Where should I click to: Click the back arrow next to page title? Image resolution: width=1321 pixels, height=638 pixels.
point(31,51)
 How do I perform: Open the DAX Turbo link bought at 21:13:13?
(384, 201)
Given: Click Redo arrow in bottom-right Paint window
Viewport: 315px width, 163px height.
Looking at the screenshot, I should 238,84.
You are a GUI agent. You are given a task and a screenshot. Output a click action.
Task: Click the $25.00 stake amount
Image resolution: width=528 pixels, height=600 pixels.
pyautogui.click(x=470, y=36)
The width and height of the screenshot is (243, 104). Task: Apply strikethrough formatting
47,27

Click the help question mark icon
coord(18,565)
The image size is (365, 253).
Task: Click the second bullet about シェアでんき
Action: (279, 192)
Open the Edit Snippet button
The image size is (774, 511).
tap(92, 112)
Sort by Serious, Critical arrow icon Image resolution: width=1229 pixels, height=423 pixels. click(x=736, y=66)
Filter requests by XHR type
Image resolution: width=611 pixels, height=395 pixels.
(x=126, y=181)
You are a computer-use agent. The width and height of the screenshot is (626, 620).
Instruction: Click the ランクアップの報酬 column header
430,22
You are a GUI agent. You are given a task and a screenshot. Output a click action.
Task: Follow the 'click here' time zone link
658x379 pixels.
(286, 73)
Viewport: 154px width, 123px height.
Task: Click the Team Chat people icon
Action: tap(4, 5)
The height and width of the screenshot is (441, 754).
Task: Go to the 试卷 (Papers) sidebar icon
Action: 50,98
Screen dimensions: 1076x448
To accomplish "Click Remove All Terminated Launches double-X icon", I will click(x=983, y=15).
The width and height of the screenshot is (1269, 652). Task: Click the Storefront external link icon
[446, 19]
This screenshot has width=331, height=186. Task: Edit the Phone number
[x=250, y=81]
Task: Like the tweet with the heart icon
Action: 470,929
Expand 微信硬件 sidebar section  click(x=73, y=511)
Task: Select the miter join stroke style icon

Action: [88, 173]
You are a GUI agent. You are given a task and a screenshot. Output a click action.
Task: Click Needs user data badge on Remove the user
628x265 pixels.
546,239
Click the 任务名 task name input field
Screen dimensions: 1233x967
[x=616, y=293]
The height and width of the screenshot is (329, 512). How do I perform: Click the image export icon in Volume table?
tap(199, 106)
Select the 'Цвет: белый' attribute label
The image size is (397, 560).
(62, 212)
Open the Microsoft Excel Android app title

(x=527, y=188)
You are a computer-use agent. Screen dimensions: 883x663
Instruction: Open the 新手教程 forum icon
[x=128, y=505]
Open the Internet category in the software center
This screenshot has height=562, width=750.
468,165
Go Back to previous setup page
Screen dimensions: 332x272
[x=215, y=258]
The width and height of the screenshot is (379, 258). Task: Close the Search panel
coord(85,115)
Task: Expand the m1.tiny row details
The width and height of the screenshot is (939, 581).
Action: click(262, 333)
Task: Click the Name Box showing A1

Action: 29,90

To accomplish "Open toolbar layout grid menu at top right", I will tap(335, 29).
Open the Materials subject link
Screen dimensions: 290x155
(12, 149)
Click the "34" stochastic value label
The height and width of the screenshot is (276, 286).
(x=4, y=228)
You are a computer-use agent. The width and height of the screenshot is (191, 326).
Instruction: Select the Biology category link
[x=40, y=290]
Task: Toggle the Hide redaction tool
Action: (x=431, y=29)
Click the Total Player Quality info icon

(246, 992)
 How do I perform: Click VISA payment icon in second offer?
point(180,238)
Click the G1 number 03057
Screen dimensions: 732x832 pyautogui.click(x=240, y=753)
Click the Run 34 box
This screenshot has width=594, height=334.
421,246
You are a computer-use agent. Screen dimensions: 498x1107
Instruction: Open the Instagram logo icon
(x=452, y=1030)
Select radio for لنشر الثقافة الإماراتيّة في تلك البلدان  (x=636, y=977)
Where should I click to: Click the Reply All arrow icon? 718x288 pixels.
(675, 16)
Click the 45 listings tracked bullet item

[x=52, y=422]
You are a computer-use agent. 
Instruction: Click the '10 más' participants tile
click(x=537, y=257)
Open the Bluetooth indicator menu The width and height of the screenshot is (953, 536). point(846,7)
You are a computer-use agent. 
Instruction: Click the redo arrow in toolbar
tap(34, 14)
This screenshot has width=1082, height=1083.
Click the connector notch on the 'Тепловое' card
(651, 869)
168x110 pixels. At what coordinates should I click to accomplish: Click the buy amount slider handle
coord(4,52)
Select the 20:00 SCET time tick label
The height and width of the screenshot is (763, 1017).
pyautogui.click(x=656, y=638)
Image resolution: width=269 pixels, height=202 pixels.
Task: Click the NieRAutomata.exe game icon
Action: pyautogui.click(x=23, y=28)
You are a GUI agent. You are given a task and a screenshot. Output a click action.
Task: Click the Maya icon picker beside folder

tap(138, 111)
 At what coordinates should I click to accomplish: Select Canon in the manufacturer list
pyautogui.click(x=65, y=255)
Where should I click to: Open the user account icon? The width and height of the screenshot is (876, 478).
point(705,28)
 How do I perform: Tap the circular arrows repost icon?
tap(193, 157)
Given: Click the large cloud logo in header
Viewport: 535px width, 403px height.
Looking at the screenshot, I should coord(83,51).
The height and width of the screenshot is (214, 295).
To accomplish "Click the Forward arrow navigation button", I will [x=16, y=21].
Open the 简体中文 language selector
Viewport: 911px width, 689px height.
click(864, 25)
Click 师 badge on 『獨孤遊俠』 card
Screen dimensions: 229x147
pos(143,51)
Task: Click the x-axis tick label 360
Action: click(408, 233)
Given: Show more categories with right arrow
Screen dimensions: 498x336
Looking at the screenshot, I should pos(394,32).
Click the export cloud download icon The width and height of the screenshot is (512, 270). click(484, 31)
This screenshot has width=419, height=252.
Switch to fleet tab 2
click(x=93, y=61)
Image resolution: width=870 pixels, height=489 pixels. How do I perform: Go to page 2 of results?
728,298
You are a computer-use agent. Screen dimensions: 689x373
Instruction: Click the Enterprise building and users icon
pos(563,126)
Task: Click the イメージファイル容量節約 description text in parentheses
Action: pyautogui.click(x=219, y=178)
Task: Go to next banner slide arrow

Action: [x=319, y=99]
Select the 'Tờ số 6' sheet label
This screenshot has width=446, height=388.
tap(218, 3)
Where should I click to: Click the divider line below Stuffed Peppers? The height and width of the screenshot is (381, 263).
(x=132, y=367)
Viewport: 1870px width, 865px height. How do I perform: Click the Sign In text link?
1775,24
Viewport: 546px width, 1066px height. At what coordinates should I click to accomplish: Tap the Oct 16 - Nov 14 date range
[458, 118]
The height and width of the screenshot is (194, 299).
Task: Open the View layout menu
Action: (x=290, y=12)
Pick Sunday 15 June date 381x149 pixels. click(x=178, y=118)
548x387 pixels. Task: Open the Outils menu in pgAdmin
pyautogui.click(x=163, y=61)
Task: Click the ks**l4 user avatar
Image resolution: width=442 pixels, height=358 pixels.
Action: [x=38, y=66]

Your objective >> Reprint the complete listing exactly.

Solution to this problem >>
Where should I click to: Click the back arrow next to page title? Image resolution: width=1321 pixels, height=638 pixels.
point(31,51)
 How do I perform: Open the DAX Turbo link bought at 21:13:13?
(384, 201)
Given: Click Redo arrow in bottom-right Paint window
Viewport: 315px width, 163px height.
Looking at the screenshot, I should 238,84.
You are a GUI agent. You are given a task and a screenshot. Output a click action.
Task: Click the $25.00 stake amount
Image resolution: width=528 pixels, height=600 pixels.
pyautogui.click(x=470, y=36)
The width and height of the screenshot is (243, 104). Task: Apply strikethrough formatting
47,27

Click the help question mark icon
coord(18,565)
The image size is (365, 253).
Task: Click the second bullet about シェアでんき
Action: (279, 192)
Open the Edit Snippet button
The image size is (774, 511).
tap(92, 112)
Sort by Serious, Critical arrow icon Image resolution: width=1229 pixels, height=423 pixels. click(x=736, y=66)
Filter requests by XHR type
Image resolution: width=611 pixels, height=395 pixels.
(x=126, y=181)
You are a computer-use agent. The width and height of the screenshot is (626, 620).
Instruction: Click the ランクアップの報酬 column header
430,22
You are a GUI agent. You are given a task and a screenshot. Output a click action.
Task: Follow the 'click here' time zone link
658x379 pixels.
(286, 73)
Viewport: 154px width, 123px height.
Task: Click the Team Chat people icon
Action: tap(4, 5)
The height and width of the screenshot is (441, 754).
Task: Go to the 试卷 (Papers) sidebar icon
Action: 50,98
Screen dimensions: 1076x448
To accomplish "Click Remove All Terminated Launches double-X icon", I will click(x=983, y=15).
The width and height of the screenshot is (1269, 652). Task: Click the Storefront external link icon
[446, 19]
This screenshot has width=331, height=186. Task: Edit the Phone number
[x=250, y=81]
Task: Like the tweet with the heart icon
Action: 470,929
Expand 微信硬件 sidebar section  click(x=73, y=511)
Task: Select the miter join stroke style icon

Action: [88, 173]
You are a GUI agent. You are given a task and a screenshot. Output a click action.
Task: Click Needs user data badge on Remove the user
628x265 pixels.
546,239
Click the 任务名 task name input field
Screen dimensions: 1233x967
[x=616, y=293]
The height and width of the screenshot is (329, 512). How do I perform: Click the image export icon in Volume table?
tap(199, 106)
Select the 'Цвет: белый' attribute label
The image size is (397, 560).
(62, 212)
Open the Microsoft Excel Android app title

(x=527, y=188)
You are a computer-use agent. Screen dimensions: 883x663
Instruction: Open the 新手教程 forum icon
[x=128, y=505]
Open the Internet category in the software center
This screenshot has height=562, width=750.
468,165
Go Back to previous setup page
Screen dimensions: 332x272
[x=215, y=258]
The width and height of the screenshot is (379, 258). Task: Close the Search panel
coord(85,115)
Task: Expand the m1.tiny row details
The width and height of the screenshot is (939, 581).
Action: click(262, 333)
Task: Click the Name Box showing A1

Action: 29,90

To accomplish "Open toolbar layout grid menu at top right", I will tap(335, 29).
Open the Materials subject link
Screen dimensions: 290x155
(12, 149)
Click the "34" stochastic value label
The height and width of the screenshot is (276, 286).
(x=4, y=228)
You are a computer-use agent. The width and height of the screenshot is (191, 326).
Instruction: Select the Biology category link
[x=40, y=290]
Task: Toggle the Hide redaction tool
Action: (x=431, y=29)
Click the Total Player Quality info icon

(246, 992)
 How do I perform: Click VISA payment icon in second offer?
point(180,238)
Click the G1 number 03057
Screen dimensions: 732x832 pyautogui.click(x=240, y=753)
Click the Run 34 box
This screenshot has width=594, height=334.
421,246
You are a computer-use agent. Screen dimensions: 498x1107
Instruction: Open the Instagram logo icon
(x=452, y=1030)
Select radio for لنشر الثقافة الإماراتيّة في تلك البلدان  (x=636, y=977)
Where should I click to: Click the Reply All arrow icon? 718x288 pixels.
(675, 16)
Click the 45 listings tracked bullet item

[x=52, y=422]
You are a computer-use agent. 
Instruction: Click the '10 más' participants tile
click(x=537, y=257)
Open the Bluetooth indicator menu The width and height of the screenshot is (953, 536). point(846,7)
You are a computer-use agent. 
Instruction: Click the redo arrow in toolbar
tap(34, 14)
This screenshot has width=1082, height=1083.
Click the connector notch on the 'Тепловое' card
(651, 869)
168x110 pixels. At what coordinates should I click to accomplish: Click the buy amount slider handle
coord(4,52)
Select the 20:00 SCET time tick label
The height and width of the screenshot is (763, 1017).
pyautogui.click(x=656, y=638)
Image resolution: width=269 pixels, height=202 pixels.
Task: Click the NieRAutomata.exe game icon
Action: pyautogui.click(x=23, y=28)
You are a GUI agent. You are given a task and a screenshot. Output a click action.
Task: Click the Maya icon picker beside folder

tap(138, 111)
 At what coordinates should I click to accomplish: Select Canon in the manufacturer list
pyautogui.click(x=65, y=255)
Where should I click to: Open the user account icon? The width and height of the screenshot is (876, 478).
point(705,28)
 How do I perform: Tap the circular arrows repost icon?
tap(193, 157)
Given: Click the large cloud logo in header
Viewport: 535px width, 403px height.
Looking at the screenshot, I should coord(83,51).
The height and width of the screenshot is (214, 295).
To accomplish "Click the Forward arrow navigation button", I will [x=16, y=21].
Open the 简体中文 language selector
Viewport: 911px width, 689px height.
click(864, 25)
Click 师 badge on 『獨孤遊俠』 card
Screen dimensions: 229x147
pos(143,51)
Task: Click the x-axis tick label 360
Action: click(408, 233)
Given: Show more categories with right arrow
Screen dimensions: 498x336
Looking at the screenshot, I should pos(394,32).
Click the export cloud download icon The width and height of the screenshot is (512, 270). click(484, 31)
This screenshot has width=419, height=252.
Switch to fleet tab 2
click(x=93, y=61)
Image resolution: width=870 pixels, height=489 pixels. How do I perform: Go to page 2 of results?
728,298
You are a computer-use agent. Screen dimensions: 689x373
Instruction: Click the Enterprise building and users icon
pos(563,126)
Task: Click the イメージファイル容量節約 description text in parentheses
Action: pyautogui.click(x=219, y=178)
Task: Go to next banner slide arrow

Action: [x=319, y=99]
Select the 'Tờ số 6' sheet label
This screenshot has width=446, height=388.
tap(218, 3)
Where should I click to: Click the divider line below Stuffed Peppers? The height and width of the screenshot is (381, 263).
(x=132, y=367)
Viewport: 1870px width, 865px height. How do I perform: Click the Sign In text link?
1775,24
Viewport: 546px width, 1066px height. At what coordinates should I click to accomplish: Tap the Oct 16 - Nov 14 date range
[458, 118]
The height and width of the screenshot is (194, 299).
Task: Open the View layout menu
Action: (x=290, y=12)
Pick Sunday 15 June date 381x149 pixels. click(x=178, y=118)
548x387 pixels. Task: Open the Outils menu in pgAdmin
pyautogui.click(x=163, y=61)
Task: Click the ks**l4 user avatar
Image resolution: width=442 pixels, height=358 pixels.
Action: [x=38, y=66]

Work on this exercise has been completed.